→ **The task**:
Write the entries out again exactly; any picture among them gets left out.

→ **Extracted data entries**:
+--
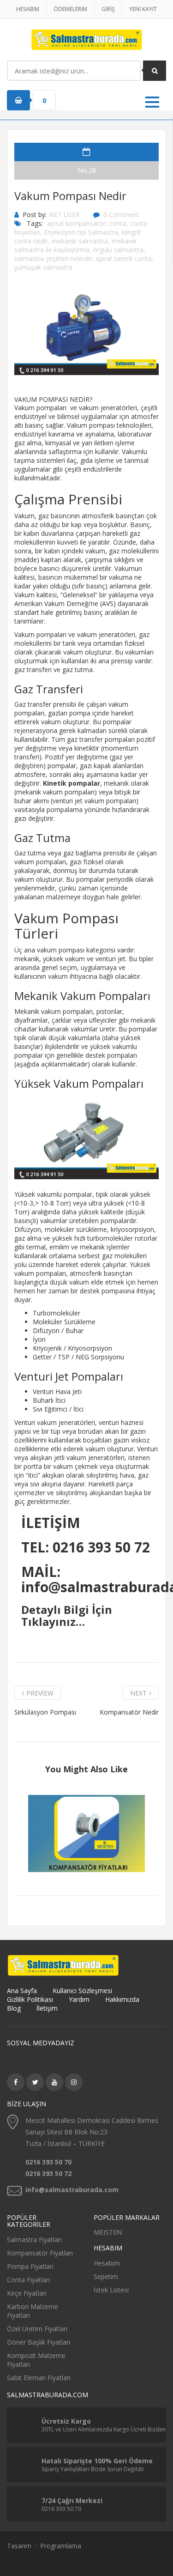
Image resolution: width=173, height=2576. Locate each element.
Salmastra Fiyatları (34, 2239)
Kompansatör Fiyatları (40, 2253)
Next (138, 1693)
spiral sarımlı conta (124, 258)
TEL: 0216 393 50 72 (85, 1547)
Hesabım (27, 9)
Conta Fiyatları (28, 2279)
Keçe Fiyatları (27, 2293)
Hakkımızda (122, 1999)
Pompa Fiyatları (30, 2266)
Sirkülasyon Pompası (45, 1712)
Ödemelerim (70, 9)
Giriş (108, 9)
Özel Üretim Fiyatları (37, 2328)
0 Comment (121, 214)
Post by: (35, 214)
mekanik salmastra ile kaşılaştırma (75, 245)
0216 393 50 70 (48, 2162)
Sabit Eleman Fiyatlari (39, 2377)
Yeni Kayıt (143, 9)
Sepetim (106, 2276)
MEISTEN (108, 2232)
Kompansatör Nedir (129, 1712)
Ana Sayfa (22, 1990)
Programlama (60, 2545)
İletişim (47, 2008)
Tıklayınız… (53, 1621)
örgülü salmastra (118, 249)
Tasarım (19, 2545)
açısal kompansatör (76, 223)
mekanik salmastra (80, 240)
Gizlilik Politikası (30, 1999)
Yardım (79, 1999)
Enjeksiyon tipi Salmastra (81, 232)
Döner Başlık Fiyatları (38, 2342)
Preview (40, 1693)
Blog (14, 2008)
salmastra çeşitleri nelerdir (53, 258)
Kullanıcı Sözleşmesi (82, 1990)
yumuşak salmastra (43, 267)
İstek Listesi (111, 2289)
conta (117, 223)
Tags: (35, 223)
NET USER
+--
→ **Answer to this problem**:
Image resolution: width=173, height=2576. Locate each element.
Salmastra Fiyatları (34, 2239)
Kompansatör Fiyatları (40, 2253)
Next (138, 1693)
spiral sarımlı conta (124, 258)
TEL: 0216 393 50 72 (85, 1547)
Hesabım (27, 9)
Conta Fiyatları (28, 2279)
Keçe Fiyatları (27, 2293)
Hakkımızda (122, 1999)
Pompa Fiyatları (30, 2266)
Sirkülasyon Pompası (45, 1712)
Ödemelerim (70, 9)
Giriş (108, 9)
Özel Üretim Fiyatları (37, 2328)
0 Comment (121, 214)
Post by: (35, 214)
mekanik salmastra ile kaşılaştırma (75, 245)
0216 393 50 70 (48, 2162)
Sabit Eleman Fiyatlari (39, 2377)
Yeni Kayıt (143, 9)
Sepetim (106, 2276)
MEISTEN (108, 2232)
Kompansatör Nedir (129, 1712)
Ana Sayfa (22, 1990)
Programlama (60, 2545)
İletişim (47, 2008)
Tıklayınız… (53, 1621)
örgülü salmastra (118, 249)
Tasarım (19, 2545)
açısal kompansatör (76, 223)
mekanik salmastra (80, 240)
Gizlilik Politikası (30, 1999)
Yardım (79, 1999)
Enjeksiyon tipi Salmastra (81, 232)
Döner Başlık Fiyatları (38, 2342)
Preview (40, 1693)
Blog (14, 2008)
salmastra çeşitleri nelerdir (53, 258)
Kullanıcı Sözleşmesi (82, 1990)
yumuşak salmastra (43, 267)
İstek Listesi (111, 2289)
conta (117, 223)
Tags: (35, 223)
NET USER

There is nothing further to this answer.